Gilead Sciences Inc said on Monday it will give India at least 450,000 vials of its antiviral drug remdesivir and help boost production, as the world's second-most populous country reels from surging coronavirus cases.
Remdesivir is approved in India for restricted emergency use to treat severe COVID-19 cases, but hospitals are facing supply shortages due to indiscriminate use and the drug is being sold at over 10 times its listed price in the black market.

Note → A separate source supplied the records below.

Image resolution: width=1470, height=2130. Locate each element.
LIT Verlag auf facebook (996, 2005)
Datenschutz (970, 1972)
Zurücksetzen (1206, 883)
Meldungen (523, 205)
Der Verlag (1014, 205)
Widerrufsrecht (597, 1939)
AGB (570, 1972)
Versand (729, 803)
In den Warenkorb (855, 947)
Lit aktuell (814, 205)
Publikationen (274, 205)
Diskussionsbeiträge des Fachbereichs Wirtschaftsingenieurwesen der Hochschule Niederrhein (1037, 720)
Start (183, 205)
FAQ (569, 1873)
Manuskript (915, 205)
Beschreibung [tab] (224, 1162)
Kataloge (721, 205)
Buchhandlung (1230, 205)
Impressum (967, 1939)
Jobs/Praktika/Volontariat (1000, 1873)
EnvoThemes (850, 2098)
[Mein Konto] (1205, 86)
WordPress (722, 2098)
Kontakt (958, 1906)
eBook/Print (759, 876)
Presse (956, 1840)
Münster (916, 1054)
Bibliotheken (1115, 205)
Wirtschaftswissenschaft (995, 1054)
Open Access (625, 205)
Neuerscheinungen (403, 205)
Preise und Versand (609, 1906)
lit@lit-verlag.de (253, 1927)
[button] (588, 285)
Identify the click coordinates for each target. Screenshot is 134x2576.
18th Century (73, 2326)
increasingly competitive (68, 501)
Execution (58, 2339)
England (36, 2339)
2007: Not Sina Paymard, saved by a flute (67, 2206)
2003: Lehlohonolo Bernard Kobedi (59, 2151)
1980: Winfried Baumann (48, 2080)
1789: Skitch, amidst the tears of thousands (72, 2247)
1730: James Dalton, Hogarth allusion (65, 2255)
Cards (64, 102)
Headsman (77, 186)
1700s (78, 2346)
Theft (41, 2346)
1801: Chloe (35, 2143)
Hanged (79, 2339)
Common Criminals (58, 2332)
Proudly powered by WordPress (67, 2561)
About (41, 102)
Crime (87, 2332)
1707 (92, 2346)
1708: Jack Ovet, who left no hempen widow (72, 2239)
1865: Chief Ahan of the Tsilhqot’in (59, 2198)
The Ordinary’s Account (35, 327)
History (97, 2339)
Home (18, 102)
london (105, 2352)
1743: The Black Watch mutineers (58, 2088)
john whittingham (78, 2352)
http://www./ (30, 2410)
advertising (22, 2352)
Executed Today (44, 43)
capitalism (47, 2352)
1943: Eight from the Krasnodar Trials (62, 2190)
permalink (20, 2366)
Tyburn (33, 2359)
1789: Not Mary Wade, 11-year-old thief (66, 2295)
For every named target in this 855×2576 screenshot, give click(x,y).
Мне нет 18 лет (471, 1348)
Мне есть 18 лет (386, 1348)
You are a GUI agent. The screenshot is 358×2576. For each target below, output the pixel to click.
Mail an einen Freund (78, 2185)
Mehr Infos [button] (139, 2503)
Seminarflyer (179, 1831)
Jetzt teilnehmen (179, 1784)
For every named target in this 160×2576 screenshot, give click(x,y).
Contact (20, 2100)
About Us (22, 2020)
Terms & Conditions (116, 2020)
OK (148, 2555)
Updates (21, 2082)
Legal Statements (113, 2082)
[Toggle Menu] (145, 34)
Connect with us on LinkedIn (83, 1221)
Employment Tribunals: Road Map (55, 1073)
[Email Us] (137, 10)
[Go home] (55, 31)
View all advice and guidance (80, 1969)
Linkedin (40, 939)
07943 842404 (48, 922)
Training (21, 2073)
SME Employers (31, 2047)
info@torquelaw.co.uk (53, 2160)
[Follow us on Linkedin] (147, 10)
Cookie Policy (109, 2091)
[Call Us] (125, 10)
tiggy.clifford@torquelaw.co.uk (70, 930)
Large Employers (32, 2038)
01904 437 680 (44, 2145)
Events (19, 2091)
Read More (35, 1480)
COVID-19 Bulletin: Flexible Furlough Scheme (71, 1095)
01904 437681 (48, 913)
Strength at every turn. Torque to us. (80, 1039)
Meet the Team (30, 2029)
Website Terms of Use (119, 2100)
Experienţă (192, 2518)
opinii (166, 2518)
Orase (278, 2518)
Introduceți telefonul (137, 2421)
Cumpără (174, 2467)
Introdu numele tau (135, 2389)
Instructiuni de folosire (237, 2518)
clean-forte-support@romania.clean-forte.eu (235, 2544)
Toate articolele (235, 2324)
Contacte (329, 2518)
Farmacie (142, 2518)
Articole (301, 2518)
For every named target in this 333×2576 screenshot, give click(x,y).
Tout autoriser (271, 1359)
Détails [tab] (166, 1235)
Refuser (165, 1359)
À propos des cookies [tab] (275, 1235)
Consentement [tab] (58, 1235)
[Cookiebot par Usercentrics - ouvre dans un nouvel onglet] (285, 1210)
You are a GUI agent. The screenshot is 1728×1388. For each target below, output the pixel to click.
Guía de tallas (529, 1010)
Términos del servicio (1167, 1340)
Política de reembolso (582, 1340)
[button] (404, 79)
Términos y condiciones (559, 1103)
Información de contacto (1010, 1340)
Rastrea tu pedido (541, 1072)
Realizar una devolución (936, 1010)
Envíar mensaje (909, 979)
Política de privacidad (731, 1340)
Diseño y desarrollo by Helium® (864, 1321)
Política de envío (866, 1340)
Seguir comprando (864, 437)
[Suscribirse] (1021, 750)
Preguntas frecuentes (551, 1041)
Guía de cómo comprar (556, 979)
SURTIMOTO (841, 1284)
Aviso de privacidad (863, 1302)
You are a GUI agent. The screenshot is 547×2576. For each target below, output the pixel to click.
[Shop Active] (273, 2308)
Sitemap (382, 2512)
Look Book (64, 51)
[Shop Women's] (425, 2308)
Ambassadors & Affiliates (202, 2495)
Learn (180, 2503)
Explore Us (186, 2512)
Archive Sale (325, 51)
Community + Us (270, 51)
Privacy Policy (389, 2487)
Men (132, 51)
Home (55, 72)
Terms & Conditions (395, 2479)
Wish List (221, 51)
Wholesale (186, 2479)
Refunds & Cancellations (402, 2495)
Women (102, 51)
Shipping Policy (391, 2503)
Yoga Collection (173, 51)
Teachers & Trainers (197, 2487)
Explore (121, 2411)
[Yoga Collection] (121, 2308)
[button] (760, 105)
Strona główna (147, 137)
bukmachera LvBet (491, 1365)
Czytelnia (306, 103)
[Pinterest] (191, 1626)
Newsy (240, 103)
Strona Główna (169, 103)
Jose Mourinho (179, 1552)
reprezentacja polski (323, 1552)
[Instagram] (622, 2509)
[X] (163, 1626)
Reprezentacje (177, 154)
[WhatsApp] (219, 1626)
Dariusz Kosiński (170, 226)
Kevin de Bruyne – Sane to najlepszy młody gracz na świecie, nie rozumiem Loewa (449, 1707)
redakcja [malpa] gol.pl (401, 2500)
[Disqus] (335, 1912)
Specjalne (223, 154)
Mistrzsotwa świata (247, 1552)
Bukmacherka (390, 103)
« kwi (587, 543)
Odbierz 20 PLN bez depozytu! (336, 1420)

The shortage has raised concerns about hoarding as people queue up outside clinics and hospitals to buy the drug and millions take to social media to secure supplies.
Earlier this month, India banned the export of the drug and the active pharmaceutical ingredients (API) used to make it.
Seven Indian companies have licensed the drug from Gilead, with an installed capacity of about 3.9 million units per month. Gilead said on Monday all of them were scaling up their batch sizes and adding new manufacturing facilities and local contract manufacturers.
There are doubts about the drug's effectiveness in treating COVID-19. The World Health Organization in November issued a conditional recommendation against the use of remdesivir in hospitalised patients, but India has continued to use it.
A senior Indian government health official said last week that remdesivir is only for those patients who need oxygen. "I am appealing that the hype over this medicine should be decreased, and it should be used in a rational manner," Vinod Kumar Paul said.
On Monday, Russian pharmaceutical firm Pharmasyntez said it was ready to ship up to 1 million packs of remdesivir to India by end-May once it received the Russian government's approval.
India has reported more than 300,000 new COVID-19 cases per day over the past six days. It has an official tally of 17.31 million infections and 195,123 deaths, health ministry data showed, although health experts say the figures likely run higher.
Nations including Britain, Germany and the United States have pledged support, while the World Health Organization termed the situation as "beyond heartbreaking".